[Stored records]
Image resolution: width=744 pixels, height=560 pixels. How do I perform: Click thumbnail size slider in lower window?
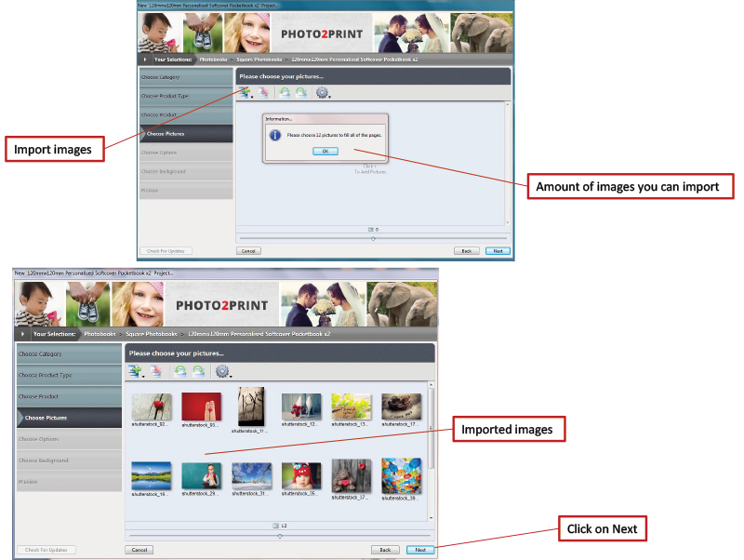tap(280, 536)
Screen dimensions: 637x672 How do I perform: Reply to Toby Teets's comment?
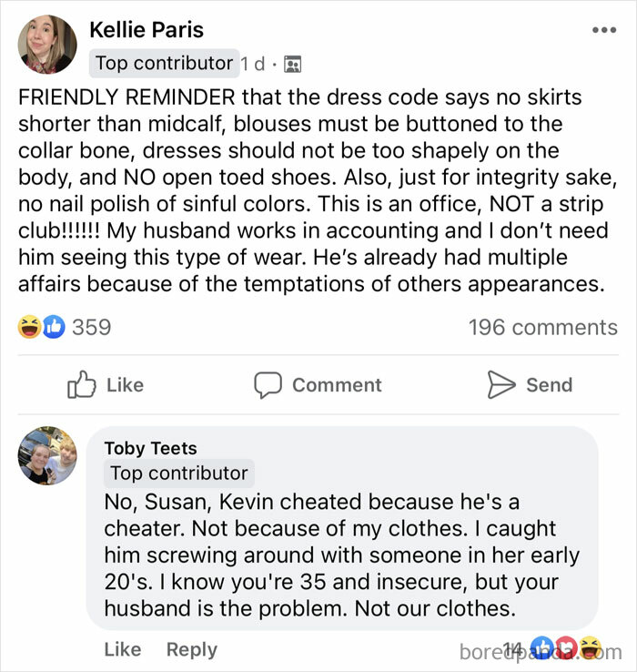pyautogui.click(x=191, y=649)
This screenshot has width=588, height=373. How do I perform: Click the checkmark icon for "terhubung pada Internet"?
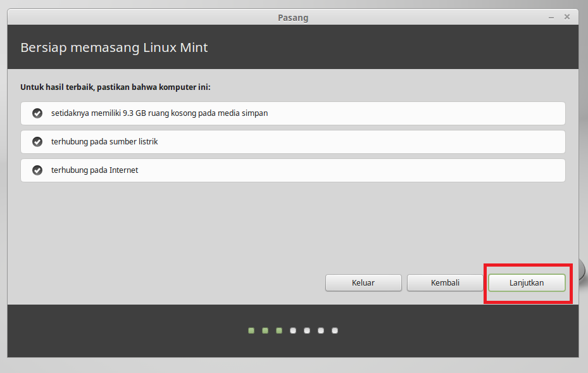tap(37, 170)
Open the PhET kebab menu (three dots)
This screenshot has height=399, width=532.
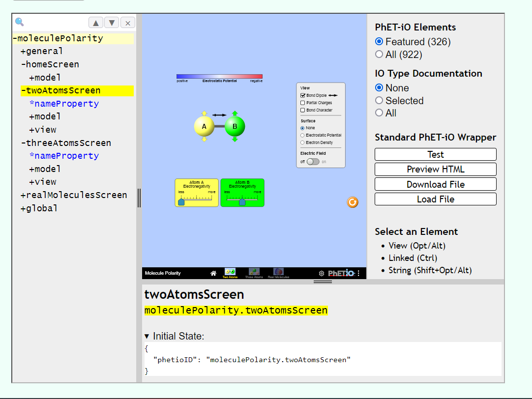coord(358,273)
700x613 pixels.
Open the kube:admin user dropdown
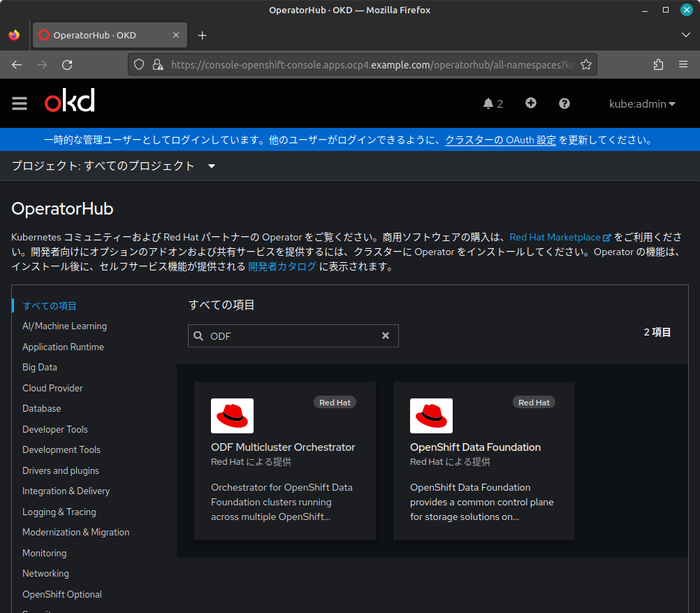tap(641, 103)
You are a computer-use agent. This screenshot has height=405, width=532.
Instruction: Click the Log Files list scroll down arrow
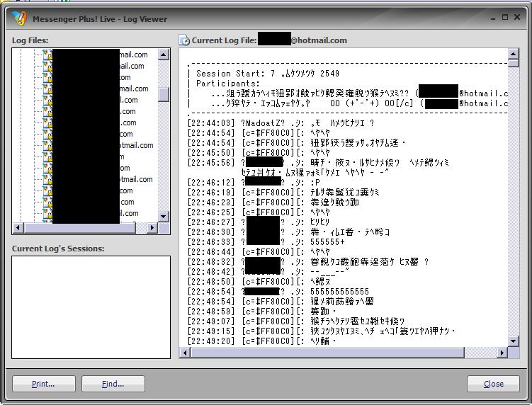164,217
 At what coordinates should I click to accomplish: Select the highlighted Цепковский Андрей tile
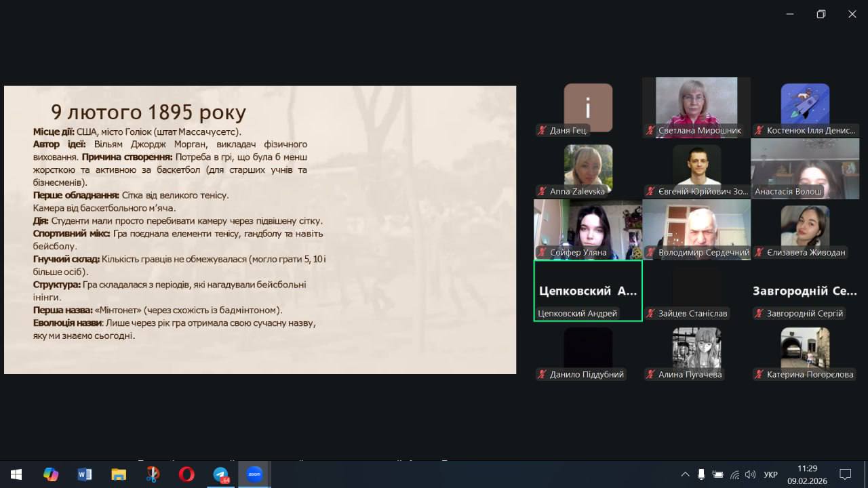pos(588,290)
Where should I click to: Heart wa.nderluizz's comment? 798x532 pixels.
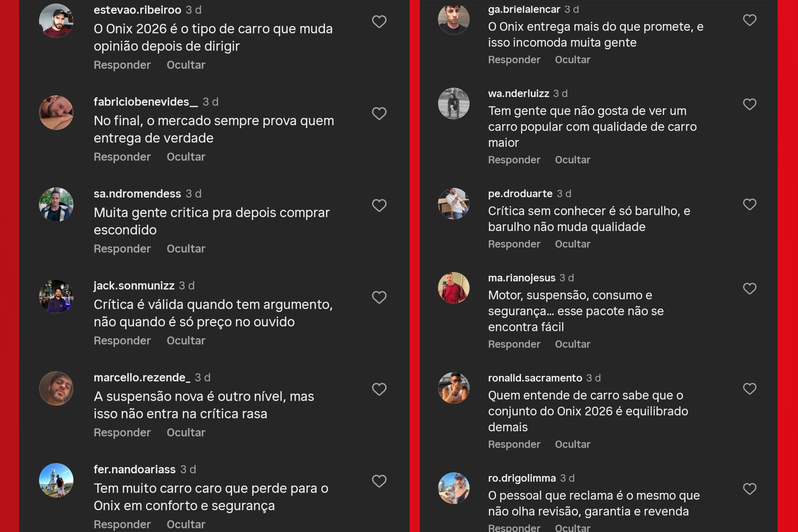click(749, 104)
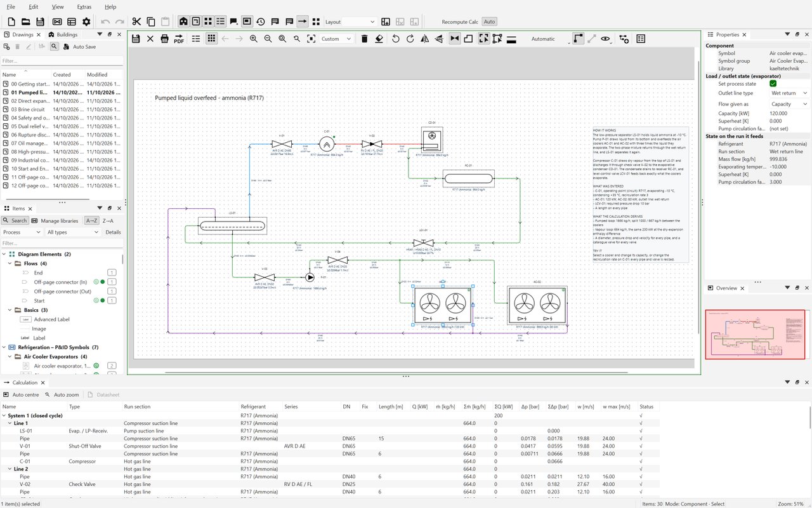Toggle the A→Z sort order button
Image resolution: width=812 pixels, height=508 pixels.
pyautogui.click(x=91, y=220)
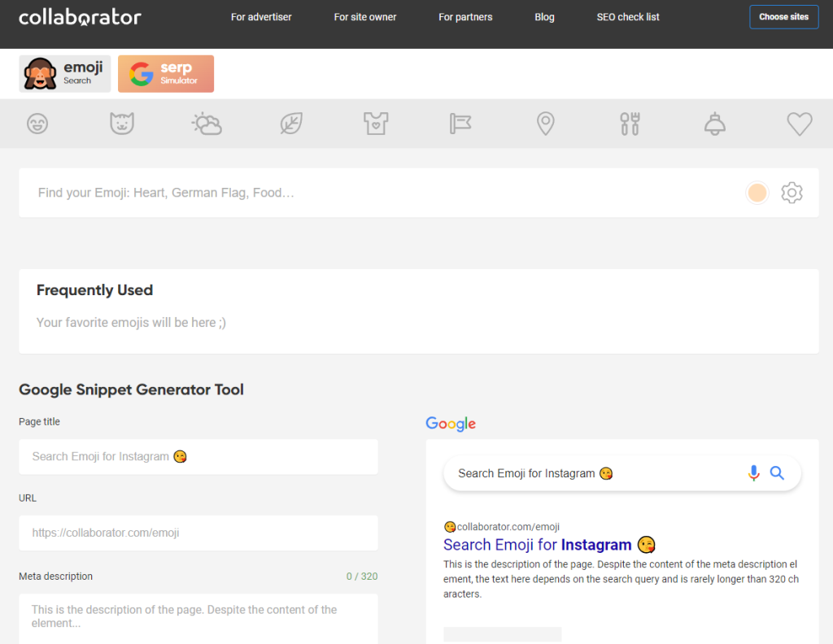Focus the Page title input field

tap(198, 457)
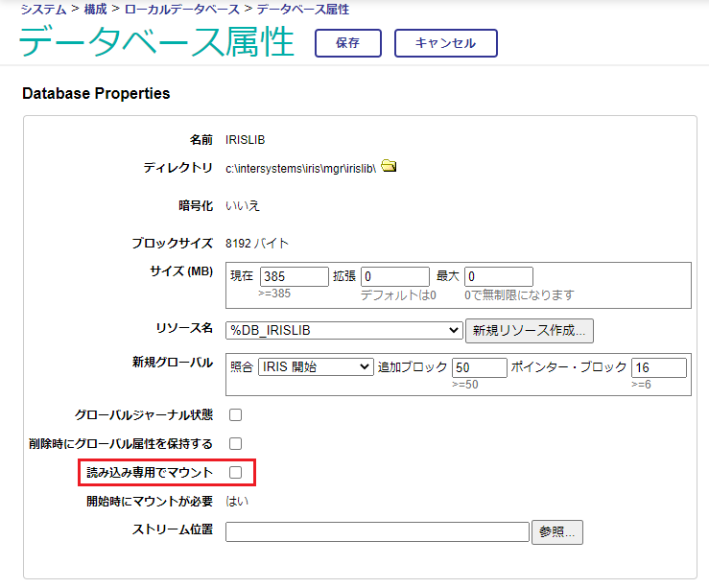
Task: Focus the 拡張 size input field
Action: [394, 276]
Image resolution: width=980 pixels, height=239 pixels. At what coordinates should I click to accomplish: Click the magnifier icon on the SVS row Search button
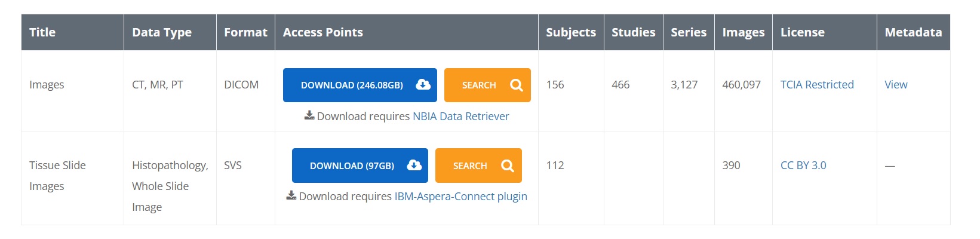pyautogui.click(x=508, y=166)
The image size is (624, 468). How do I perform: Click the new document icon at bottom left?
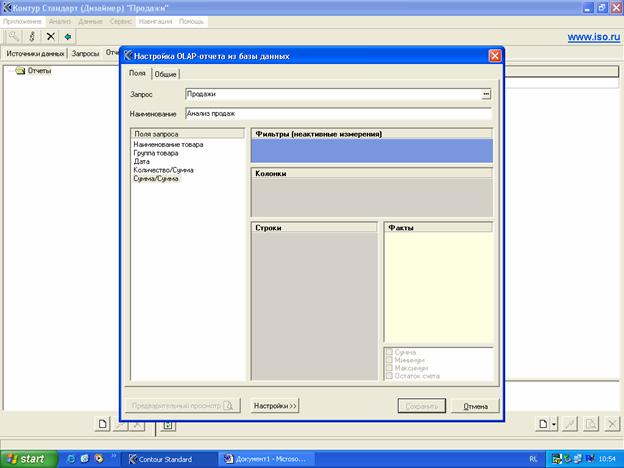103,424
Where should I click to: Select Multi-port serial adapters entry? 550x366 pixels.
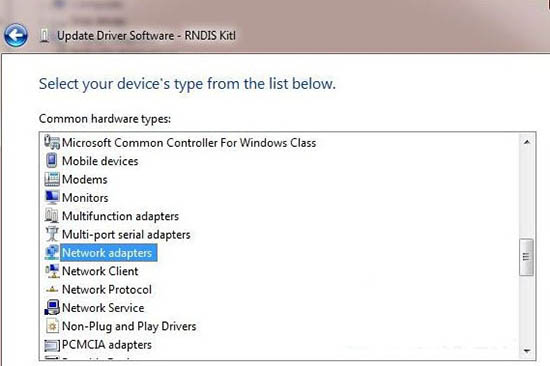(x=126, y=234)
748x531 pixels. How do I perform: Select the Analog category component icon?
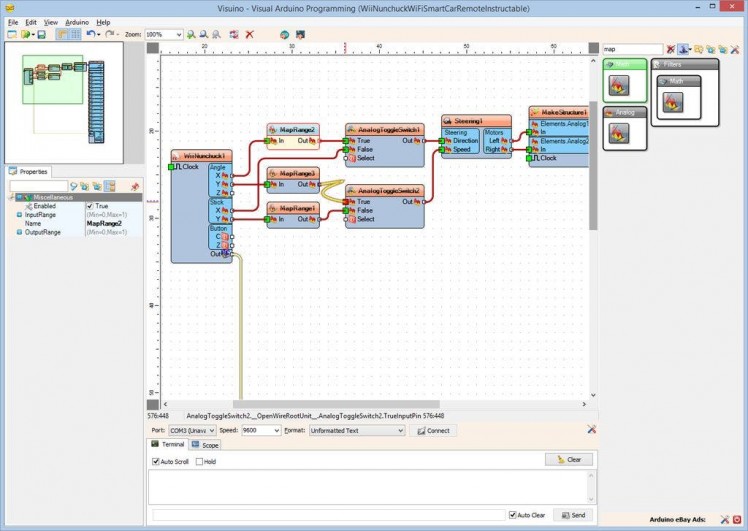click(619, 133)
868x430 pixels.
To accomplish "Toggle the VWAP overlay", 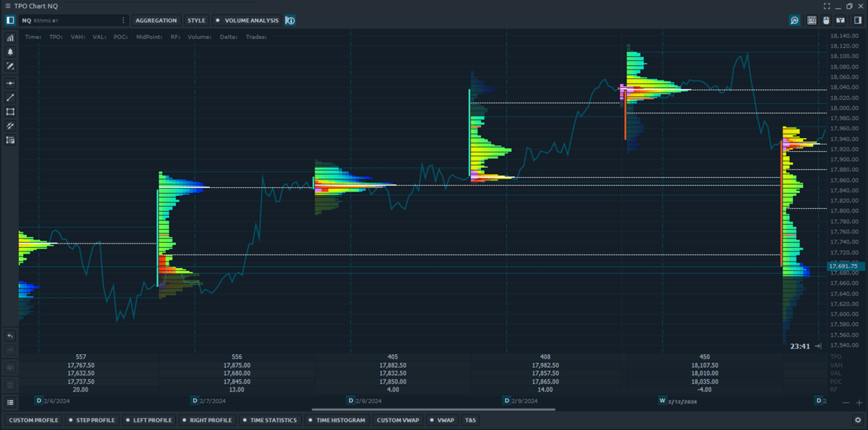I will [441, 420].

**Task objective**: Output must match the lines from the start of the records above through the line that contains "700x613 pixels.", exactly and with every picture removed.

**Solution to this problem**:
Image resolution: width=744 pixels, height=560 pixels. How do I perform: Click thumbnail size slider in lower window?
tap(280, 536)
Screen dimensions: 637x672 How do I perform: Reply to Toby Teets's comment?
pyautogui.click(x=191, y=649)
This screenshot has width=588, height=373. How do I perform: Click the checkmark icon for "terhubung pada Internet"?
tap(37, 170)
Open the PhET kebab menu (three dots)
This screenshot has height=399, width=532.
coord(358,273)
700x613 pixels.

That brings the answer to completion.